Così è stato respinto il ricorso di un padre musulmano. L’uomo, un egiziano che vive a Brescia, si era rivolto alla Suprema Corte per contestare la sentenza d’appello che nel luglio 2011 aveva affidato la figlia alla ex compagna. Il padre lamentava che la donna fosse andata a vivere con una assistente sociale della comunità per tossicodipendenti in cui, anni prima, era andata a disintossicarsi. «Non è idoneo per mia figlia essere educata in un contesto formato da due donne legate da una relazione omosessuale», contestava. Proprio lui che si era allontanato dalla bimba quando aveva solo 10 mesi, si è messo a invocare l’articolo 29 della Costituzione e, sottolineando di essere musulmano, il diritto del minore ad essere educato secondo i principi religiosi di entrambi i genitori.
La Corte gli ha ricordato che con la sua condotta violenta - aggrediva l’ex compagna - è stato lui piuttosto a turbare la figlia. Poi si è sottratto agli incontri protetti con la piccola e ha assunto «un comportamento non improntato a volontà di recupero e poco coerente con la richiesta di affidamento condiviso». Sulla relazione omosessuale dell’ex convivente, la Cassazione ha sottolineato come «alla base delle doglianze del ricorrente non sono poste certezze scientifiche o dati di esperienza, ma solo mero pregiudizio». Insomma «si è dato per scontato ciò che invece è da dimostrare». Maria Gabriella Luccioli, prima donna a essere nominata presidente di sezione della Suprema Corte, è nota per importanti innovazioni nel diritto di famiglia.
Esultano le associazioni omosex, ma restano divisi i politici. E c’è lo sconcerto della Conferenza episcopale: «Non si può costruire una civiltà sui tribunali», dice monsignor Domenico Sigalini, presidente della commissione Cei per il Laicato. Scontate le critiche di Carlo Giovanardi e Maurizio Gasparri del Pdl, ma da un altro esponente del Popolo della libertà, Giancarlo Galan, arriva un giudizio opposto. «Questa sentenza è un passo avanti - dice - Perché lo Stato laico deve ascoltare i cittadini e nessun altro».
Per Ignazio Marino, del Pd, la Corte ha sancito un principio di civiltà: «La capacità di crescere un figlio non è prerogativa esclusiva della coppia eterosessuale ma riguarda anche gli omosessuali e i single. L ’importante è che l’adozione venga disposta nell’interesse del minore». Non è favorevole il ministro dello Sviluppo, Corrado Passera, che auspica però «maggiore tutela per le coppie di fatto». Contrario anche il presidente della Camera, Gianfranco Fini, che nello specifico tuttavia giudica la sentenza «sacrosanta». Medici e specialisti invitano a valutare di volta in volta ma il Movimento italiano genitori invoca «i principi di natura». Mentre la polemica si infiamma, le associazioni omosessuali chiedono alla futura maggioranza di legiferare in merito.

• [Righe di dati]:

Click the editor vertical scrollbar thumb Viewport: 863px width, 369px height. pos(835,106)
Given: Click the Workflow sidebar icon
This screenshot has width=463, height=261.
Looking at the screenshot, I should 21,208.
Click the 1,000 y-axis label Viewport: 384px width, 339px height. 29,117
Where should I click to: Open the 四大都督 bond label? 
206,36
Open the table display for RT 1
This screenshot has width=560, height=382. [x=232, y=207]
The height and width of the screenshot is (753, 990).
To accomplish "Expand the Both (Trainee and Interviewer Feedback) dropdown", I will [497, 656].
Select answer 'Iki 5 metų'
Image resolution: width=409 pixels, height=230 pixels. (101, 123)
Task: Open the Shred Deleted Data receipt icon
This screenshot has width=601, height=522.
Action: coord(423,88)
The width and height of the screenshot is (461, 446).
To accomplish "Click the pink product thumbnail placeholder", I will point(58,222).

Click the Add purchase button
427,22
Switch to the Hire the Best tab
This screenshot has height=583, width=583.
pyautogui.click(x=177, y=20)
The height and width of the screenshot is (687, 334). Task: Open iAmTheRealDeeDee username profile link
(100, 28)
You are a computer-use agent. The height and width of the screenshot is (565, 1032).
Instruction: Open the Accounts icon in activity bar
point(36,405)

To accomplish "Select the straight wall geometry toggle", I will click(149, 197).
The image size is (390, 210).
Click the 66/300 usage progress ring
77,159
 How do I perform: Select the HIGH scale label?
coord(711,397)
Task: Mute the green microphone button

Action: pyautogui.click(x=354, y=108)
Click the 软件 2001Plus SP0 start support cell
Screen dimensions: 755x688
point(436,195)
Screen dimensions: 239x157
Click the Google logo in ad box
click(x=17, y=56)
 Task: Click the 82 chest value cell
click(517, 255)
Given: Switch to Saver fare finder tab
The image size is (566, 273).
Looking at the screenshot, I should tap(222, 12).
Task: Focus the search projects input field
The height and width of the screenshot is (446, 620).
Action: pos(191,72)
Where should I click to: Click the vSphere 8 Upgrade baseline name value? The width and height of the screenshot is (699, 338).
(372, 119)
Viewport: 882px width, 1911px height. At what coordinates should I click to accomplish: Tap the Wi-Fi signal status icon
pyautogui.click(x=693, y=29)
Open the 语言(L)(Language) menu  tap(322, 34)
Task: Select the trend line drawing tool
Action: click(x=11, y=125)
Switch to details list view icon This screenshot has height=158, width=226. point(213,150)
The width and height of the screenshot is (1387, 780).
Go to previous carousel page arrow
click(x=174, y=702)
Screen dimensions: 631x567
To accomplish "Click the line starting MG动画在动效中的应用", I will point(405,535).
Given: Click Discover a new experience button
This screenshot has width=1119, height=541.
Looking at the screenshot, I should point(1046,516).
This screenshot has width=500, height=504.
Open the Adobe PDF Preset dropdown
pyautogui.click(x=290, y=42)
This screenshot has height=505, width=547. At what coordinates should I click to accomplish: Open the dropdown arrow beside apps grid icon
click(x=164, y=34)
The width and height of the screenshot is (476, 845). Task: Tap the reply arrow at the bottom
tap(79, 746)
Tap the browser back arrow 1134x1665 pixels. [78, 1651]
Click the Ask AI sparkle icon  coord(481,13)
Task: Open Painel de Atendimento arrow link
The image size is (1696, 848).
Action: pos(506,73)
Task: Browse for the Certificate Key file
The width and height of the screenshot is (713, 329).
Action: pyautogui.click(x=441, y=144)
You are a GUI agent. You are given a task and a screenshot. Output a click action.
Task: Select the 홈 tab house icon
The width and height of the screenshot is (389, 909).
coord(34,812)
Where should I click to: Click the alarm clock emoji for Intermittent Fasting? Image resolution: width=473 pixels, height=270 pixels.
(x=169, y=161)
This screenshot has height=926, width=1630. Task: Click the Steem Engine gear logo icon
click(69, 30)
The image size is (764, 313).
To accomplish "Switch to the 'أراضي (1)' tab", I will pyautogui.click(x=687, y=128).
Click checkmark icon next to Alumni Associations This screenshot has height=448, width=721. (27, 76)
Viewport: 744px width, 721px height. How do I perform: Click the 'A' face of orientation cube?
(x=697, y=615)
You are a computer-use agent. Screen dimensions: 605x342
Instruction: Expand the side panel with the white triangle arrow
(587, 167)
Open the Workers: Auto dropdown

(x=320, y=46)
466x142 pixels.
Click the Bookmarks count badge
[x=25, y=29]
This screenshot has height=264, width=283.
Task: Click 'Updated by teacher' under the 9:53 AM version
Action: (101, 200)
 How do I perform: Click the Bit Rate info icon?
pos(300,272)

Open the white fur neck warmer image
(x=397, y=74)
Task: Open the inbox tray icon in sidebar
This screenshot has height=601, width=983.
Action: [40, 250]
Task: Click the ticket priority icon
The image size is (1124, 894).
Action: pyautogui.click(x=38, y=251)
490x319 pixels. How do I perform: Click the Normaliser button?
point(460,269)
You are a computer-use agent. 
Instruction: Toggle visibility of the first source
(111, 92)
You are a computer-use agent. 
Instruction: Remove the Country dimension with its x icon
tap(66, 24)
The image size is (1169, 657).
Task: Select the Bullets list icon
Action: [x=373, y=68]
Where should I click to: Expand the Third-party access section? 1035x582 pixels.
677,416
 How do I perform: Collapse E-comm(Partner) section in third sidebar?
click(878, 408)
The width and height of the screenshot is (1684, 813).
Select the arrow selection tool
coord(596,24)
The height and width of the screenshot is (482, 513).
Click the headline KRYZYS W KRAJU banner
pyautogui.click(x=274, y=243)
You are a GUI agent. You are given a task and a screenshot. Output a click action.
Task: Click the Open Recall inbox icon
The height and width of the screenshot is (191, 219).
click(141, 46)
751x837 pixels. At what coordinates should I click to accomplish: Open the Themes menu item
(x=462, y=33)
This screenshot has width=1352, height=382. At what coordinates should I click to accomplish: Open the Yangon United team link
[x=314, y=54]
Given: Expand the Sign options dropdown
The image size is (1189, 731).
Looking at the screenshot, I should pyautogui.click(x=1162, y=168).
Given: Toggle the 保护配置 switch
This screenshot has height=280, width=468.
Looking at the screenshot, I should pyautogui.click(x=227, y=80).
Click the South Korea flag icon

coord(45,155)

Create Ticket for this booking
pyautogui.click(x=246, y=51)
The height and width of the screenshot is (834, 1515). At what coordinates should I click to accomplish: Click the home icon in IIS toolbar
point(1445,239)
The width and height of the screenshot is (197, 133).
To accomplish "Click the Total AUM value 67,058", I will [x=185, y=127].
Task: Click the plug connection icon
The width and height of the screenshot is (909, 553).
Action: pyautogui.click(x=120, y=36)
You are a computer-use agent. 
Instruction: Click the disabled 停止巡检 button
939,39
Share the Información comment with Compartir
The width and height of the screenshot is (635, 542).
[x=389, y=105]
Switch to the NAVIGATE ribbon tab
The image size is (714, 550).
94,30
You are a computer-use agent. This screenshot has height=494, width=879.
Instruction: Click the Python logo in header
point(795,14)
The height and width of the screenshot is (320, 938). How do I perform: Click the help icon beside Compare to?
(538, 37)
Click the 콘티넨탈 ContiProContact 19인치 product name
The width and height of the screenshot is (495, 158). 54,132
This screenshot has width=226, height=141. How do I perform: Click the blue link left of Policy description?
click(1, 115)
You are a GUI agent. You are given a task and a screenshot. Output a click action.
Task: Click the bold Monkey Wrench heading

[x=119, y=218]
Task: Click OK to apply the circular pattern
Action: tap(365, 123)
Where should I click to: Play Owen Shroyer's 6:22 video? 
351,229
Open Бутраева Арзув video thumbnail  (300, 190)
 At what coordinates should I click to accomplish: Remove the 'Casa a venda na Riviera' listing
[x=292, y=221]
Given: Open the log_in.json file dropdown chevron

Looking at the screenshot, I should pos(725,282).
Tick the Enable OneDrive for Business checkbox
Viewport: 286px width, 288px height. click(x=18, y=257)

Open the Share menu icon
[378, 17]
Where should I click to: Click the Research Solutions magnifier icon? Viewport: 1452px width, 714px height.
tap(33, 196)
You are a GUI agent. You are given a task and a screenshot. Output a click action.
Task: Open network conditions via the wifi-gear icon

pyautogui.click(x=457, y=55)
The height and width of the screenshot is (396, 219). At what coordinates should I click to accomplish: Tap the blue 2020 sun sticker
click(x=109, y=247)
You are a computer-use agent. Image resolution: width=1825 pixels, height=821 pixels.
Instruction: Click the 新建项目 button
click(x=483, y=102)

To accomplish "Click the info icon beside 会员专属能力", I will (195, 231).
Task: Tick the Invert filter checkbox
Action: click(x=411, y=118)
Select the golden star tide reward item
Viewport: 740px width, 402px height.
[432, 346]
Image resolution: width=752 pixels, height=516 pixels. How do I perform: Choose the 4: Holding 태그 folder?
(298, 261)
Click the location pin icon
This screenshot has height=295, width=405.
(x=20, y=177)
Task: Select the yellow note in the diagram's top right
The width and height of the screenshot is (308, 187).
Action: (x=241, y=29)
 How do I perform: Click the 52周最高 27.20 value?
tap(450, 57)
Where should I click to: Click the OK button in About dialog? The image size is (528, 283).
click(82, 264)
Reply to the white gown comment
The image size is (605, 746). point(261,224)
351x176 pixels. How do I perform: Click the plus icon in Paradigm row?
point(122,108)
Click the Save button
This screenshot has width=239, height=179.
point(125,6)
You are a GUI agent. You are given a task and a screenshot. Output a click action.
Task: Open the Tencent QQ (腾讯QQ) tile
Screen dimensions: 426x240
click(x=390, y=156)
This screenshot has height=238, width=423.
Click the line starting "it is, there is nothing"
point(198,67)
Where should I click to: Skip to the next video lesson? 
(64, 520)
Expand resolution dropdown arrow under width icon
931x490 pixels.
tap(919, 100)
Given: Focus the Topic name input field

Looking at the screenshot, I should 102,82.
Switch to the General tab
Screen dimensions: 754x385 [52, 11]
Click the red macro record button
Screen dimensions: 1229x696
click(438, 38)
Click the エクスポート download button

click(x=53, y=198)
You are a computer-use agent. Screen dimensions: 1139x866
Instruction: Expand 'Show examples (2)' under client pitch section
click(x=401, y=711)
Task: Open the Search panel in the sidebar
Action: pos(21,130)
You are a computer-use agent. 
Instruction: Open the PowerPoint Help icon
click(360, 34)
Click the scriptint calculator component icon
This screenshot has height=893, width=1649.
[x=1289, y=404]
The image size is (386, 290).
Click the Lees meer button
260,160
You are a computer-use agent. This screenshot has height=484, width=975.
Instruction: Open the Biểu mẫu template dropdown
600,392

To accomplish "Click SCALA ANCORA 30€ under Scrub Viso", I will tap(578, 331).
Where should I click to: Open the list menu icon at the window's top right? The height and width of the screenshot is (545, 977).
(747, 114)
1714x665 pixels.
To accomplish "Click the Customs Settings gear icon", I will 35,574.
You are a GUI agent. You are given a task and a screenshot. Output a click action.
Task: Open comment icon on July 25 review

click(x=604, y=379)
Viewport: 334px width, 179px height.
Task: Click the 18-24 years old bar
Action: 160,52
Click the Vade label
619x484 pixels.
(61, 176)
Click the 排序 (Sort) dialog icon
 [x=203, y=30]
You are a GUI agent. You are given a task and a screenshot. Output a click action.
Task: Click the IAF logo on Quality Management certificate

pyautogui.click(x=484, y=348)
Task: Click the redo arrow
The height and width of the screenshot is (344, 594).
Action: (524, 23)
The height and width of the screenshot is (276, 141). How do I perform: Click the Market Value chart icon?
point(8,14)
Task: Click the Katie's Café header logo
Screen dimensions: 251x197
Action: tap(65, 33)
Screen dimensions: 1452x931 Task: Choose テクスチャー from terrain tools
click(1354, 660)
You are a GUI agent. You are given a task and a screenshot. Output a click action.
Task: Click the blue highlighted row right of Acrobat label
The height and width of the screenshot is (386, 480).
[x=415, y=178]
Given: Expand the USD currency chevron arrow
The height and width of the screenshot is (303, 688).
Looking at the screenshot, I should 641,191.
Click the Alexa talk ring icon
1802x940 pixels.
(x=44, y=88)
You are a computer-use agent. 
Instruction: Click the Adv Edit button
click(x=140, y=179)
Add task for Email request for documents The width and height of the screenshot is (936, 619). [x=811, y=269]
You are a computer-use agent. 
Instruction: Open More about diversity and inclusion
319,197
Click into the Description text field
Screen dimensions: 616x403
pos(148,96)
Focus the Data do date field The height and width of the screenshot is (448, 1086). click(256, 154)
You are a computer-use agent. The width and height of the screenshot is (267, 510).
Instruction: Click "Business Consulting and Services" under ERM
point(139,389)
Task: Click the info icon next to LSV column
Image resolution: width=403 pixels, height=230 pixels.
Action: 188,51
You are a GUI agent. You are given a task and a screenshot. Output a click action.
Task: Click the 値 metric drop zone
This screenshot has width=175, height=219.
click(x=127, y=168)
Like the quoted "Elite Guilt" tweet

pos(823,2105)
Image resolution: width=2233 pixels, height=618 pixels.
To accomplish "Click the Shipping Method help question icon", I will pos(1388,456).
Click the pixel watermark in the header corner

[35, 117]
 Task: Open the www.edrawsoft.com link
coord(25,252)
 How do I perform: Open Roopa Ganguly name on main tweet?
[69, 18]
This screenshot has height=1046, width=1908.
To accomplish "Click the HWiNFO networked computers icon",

• [Consegna]: Scrivi il seguito del brano sulla sentenza della Cassazione per l'affidamento della bambina, a partire dall'ultima frase riportata. Le righe di dati non servono per questo esercizio.

• [Risposta]:
In Europa l’adozione per gli omosessuali è legale in diversi paesi: Gran Bretagna, Spagna, Svezia, Belgio, Olanda. Nel 2008 la Corte di Strasburgo ha stabilito infatti che anche i gay hanno diritto alla genitorialità, lasciando ai paesi dell’Unione la libertà di decidere. Le legislazioni restano molto diverse.
Qual è il bene che va tutelato
Giusta la decisione della Cassazione se
tutela il bene del bambino
di Silvia Vegetti Finzi Corriere della Sera, 12 gennaio 2013)
Per un bambino è meglio crescere con un papà e una mamma. Ma ciò non autorizza, in situazioni diverse, a intervenire nella sua vita con provvedimenti violenti.
La questione dell’omosessualità, a lungo considerata una colpa o una malattia, sta subendo una radicale trasformazione. Riconosciuta coma un’inclinazione sessuale, né immorale né patologica, si sta ridefinendo come una modalità relazionale, come uno scambio di sentimenti e comportamenti che coinvolgono altri, che non necessariamente condividono la medesima inclinazione.
Questa prospettiva rende il problema più complesso ma al tempo stesso impedisce di appellarsi a principi astratti e impersonali, lontani dalla realtà, che è sempre particolare e contingente. Fermo restando che per un bambino è meglio crescere con un papà e una mamma, ciò non autorizza, in situazioni diverse, a intervenire nella sua vita con provvedimenti violenti, che frantumano il fragile tessuto dei legami affettivi.
Non sempre una relazione di coppia prosegue così com’era iniziata, capita che, per motivi non sempre comprensibili, si interrompa e che il figlio sia posto di fronte a un bivio esistenziale.
In questo caso le posizioni dei genitori sono molto diverse: l’uomo che si è rivelato violento e incapace di mantenere relazioni paterne, mentre la madre ha sempre tenuto accanto a sé il figlio, convivendo con l’assistente sociale conosciuta nella comunità in cui si era precedentemente disintossicata. Per questo le era stato concesso l’affidamento esclusivo del bambino.
Affidamento contestato dal padre soprattutto in nome della religione musulmana che non ammette figli educati da coppie omosessuali.
Ma i giudici della Cassazione hanno preso in considerazione il bene del minore. Un bene, che non consiste nei diritti dei genitori, e neppure in una situazione familiare formalmente «normale», ma nella possibilità di crescere e di realizzare le sue potenzialità.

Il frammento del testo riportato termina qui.